Provided information:
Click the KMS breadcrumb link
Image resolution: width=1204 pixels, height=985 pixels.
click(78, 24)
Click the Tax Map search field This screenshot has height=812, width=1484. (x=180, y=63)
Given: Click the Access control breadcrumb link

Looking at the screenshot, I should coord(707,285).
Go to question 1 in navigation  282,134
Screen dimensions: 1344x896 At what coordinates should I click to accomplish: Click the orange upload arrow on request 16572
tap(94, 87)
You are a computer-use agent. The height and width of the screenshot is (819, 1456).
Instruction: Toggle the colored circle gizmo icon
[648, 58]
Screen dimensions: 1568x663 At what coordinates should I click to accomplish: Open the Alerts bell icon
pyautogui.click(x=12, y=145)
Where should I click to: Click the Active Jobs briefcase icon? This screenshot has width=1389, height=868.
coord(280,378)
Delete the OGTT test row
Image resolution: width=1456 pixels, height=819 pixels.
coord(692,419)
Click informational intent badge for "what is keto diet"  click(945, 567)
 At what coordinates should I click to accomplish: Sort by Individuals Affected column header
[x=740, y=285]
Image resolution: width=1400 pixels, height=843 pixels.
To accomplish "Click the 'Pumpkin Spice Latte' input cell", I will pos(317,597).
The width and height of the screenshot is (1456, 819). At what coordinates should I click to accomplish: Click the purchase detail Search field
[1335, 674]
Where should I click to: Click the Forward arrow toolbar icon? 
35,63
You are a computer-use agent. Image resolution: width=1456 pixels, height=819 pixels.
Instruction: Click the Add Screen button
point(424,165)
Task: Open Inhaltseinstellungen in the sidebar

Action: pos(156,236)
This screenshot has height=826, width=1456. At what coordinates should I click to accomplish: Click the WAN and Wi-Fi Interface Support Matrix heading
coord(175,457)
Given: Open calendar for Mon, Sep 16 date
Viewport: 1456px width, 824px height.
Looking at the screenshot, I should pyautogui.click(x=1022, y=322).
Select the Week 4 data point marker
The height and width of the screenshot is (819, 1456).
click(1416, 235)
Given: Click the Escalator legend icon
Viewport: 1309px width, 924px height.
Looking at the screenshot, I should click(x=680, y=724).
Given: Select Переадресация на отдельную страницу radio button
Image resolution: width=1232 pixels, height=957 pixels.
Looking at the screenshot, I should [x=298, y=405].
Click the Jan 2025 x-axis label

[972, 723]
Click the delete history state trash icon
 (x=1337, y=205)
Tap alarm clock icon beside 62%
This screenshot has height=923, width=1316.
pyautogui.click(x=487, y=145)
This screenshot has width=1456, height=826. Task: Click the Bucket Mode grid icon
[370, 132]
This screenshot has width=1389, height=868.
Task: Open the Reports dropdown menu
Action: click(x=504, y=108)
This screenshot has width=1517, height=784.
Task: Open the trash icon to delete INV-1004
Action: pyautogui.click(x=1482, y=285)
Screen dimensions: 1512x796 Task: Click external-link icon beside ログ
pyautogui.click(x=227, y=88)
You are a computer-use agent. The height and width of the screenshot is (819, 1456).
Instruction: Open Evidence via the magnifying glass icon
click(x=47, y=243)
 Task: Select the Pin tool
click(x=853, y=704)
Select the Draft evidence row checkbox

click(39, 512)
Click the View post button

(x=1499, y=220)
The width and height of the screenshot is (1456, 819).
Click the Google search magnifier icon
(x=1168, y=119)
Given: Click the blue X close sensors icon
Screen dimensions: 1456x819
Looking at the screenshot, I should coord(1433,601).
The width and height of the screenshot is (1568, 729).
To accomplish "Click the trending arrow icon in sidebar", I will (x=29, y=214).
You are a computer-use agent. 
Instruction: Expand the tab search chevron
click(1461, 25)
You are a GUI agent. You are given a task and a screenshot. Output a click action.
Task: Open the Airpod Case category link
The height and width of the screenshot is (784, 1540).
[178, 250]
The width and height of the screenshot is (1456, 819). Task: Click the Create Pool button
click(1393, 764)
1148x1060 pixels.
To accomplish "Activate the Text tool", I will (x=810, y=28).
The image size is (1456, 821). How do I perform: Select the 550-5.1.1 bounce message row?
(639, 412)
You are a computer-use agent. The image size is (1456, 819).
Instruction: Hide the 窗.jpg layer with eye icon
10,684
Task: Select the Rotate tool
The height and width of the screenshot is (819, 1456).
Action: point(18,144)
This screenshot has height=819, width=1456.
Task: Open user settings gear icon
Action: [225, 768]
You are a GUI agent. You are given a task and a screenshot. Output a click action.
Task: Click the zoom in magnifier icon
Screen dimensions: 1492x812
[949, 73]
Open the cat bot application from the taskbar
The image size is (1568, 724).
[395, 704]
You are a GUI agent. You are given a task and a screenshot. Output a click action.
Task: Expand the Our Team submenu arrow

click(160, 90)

Your instructions:
When a line in the listing has the word "computer", return that line.

Task result:
You are a computer-use agent. The height and width of the screenshot is (819, 1456).
You are a computer-use agent. Image resolution: width=1456 pixels, height=819 pixels.
You are a computer-use agent. The height and width of the screenshot is (819, 1456).
You are a computer-use agent. 
You are a computer-use agent. The image size is (1456, 819).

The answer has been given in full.